──────── Listed entries ────────

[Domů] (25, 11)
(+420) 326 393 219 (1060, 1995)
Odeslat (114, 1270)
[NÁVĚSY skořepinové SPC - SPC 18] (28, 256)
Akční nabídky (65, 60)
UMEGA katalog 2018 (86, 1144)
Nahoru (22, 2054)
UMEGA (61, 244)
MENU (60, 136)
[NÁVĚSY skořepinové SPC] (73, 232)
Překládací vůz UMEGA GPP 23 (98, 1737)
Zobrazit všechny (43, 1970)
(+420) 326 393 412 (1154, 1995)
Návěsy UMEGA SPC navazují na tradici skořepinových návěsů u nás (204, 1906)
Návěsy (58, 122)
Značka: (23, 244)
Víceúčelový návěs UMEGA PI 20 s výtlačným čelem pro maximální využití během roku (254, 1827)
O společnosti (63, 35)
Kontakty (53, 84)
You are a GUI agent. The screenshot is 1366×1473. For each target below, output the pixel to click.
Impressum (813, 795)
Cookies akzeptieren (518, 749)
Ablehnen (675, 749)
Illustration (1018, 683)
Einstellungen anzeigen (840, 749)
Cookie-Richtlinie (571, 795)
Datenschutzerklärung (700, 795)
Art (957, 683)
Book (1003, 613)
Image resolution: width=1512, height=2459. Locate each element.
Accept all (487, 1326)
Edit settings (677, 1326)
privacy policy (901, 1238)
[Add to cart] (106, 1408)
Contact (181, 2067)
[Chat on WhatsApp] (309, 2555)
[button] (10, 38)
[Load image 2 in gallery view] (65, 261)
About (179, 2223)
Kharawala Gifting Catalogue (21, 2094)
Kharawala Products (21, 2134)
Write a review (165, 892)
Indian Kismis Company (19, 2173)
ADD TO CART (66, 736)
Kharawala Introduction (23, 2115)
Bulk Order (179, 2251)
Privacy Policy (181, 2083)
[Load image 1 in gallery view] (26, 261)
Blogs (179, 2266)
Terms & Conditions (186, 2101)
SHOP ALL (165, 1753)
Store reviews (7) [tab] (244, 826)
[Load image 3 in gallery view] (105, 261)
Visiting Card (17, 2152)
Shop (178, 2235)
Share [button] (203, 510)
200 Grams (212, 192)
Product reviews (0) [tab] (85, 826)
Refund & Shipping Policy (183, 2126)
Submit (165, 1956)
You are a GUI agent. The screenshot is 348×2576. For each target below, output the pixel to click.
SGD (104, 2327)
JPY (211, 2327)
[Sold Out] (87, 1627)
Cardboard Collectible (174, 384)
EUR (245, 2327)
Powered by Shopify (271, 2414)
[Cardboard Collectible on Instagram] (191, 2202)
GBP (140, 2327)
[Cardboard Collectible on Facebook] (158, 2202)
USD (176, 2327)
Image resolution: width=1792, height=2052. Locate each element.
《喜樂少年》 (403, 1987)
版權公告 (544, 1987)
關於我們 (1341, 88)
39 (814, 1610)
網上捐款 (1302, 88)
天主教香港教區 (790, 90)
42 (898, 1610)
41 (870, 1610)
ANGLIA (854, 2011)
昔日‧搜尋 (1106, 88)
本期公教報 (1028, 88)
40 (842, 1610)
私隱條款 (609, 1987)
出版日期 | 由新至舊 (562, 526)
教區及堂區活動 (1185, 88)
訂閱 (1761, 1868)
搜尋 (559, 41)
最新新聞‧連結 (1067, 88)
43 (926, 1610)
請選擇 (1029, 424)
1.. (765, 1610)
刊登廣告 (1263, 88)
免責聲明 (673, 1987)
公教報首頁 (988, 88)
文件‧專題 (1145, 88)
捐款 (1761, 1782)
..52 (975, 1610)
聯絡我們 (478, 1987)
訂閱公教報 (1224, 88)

────────

▶ Try it
Please copy out the data above exactly.

▶ Solved exercise
[Domů] (25, 11)
(+420) 326 393 219 (1060, 1995)
Odeslat (114, 1270)
[NÁVĚSY skořepinové SPC - SPC 18] (28, 256)
Akční nabídky (65, 60)
UMEGA katalog 2018 (86, 1144)
Nahoru (22, 2054)
UMEGA (61, 244)
MENU (60, 136)
[NÁVĚSY skořepinové SPC] (73, 232)
Překládací vůz UMEGA GPP 23 (98, 1737)
Zobrazit všechny (43, 1970)
(+420) 326 393 412 (1154, 1995)
Návěsy UMEGA SPC navazují na tradici skořepinových návěsů u nás (204, 1906)
Návěsy (58, 122)
Značka: (23, 244)
Víceúčelový návěs UMEGA PI 20 s výtlačným čelem pro maximální využití během roku (254, 1827)
O společnosti (63, 35)
Kontakty (53, 84)
You are a GUI agent. The screenshot is 1366×1473. For each target below, output the pixel to click.
Impressum (813, 795)
Cookies akzeptieren (518, 749)
Ablehnen (675, 749)
Illustration (1018, 683)
Einstellungen anzeigen (840, 749)
Cookie-Richtlinie (571, 795)
Datenschutzerklärung (700, 795)
Art (957, 683)
Book (1003, 613)
Image resolution: width=1512, height=2459. Locate each element.
Accept all (487, 1326)
Edit settings (677, 1326)
privacy policy (901, 1238)
[Add to cart] (106, 1408)
Contact (181, 2067)
[Chat on WhatsApp] (309, 2555)
[button] (10, 38)
[Load image 2 in gallery view] (65, 261)
About (179, 2223)
Kharawala Gifting Catalogue (21, 2094)
Kharawala Products (21, 2134)
Write a review (165, 892)
Indian Kismis Company (19, 2173)
ADD TO CART (66, 736)
Kharawala Introduction (23, 2115)
Bulk Order (179, 2251)
Privacy Policy (181, 2083)
[Load image 1 in gallery view] (26, 261)
Blogs (179, 2266)
Terms & Conditions (186, 2101)
SHOP ALL (165, 1753)
Store reviews (7) [tab] (244, 826)
[Load image 3 in gallery view] (105, 261)
Visiting Card (17, 2152)
Shop (178, 2235)
Share [button] (203, 510)
200 Grams (212, 192)
Product reviews (0) [tab] (85, 826)
Refund & Shipping Policy (183, 2126)
Submit (165, 1956)
You are a GUI agent. The screenshot is 348×2576. For each target below, output the pixel to click.
SGD (104, 2327)
JPY (211, 2327)
[Sold Out] (87, 1627)
Cardboard Collectible (174, 384)
EUR (245, 2327)
Powered by Shopify (271, 2414)
[Cardboard Collectible on Instagram] (191, 2202)
GBP (140, 2327)
[Cardboard Collectible on Facebook] (158, 2202)
USD (176, 2327)
Image resolution: width=1792, height=2052. Locate each element.
《喜樂少年》 (403, 1987)
版權公告 (544, 1987)
關於我們 (1341, 88)
39 (814, 1610)
網上捐款 (1302, 88)
天主教香港教區 (790, 90)
42 (898, 1610)
41 (870, 1610)
ANGLIA (854, 2011)
昔日‧搜尋 (1106, 88)
本期公教報 (1028, 88)
40 (842, 1610)
私隱條款 (609, 1987)
出版日期 | 由新至舊 (562, 526)
教區及堂區活動 (1185, 88)
訂閱 (1761, 1868)
搜尋 (559, 41)
最新新聞‧連結 (1067, 88)
43 (926, 1610)
請選擇 (1029, 424)
1.. (765, 1610)
刊登廣告 (1263, 88)
免責聲明 (673, 1987)
公教報首頁 (988, 88)
文件‧專題 (1145, 88)
捐款 (1761, 1782)
..52 (975, 1610)
聯絡我們 (478, 1987)
訂閱公教報 (1224, 88)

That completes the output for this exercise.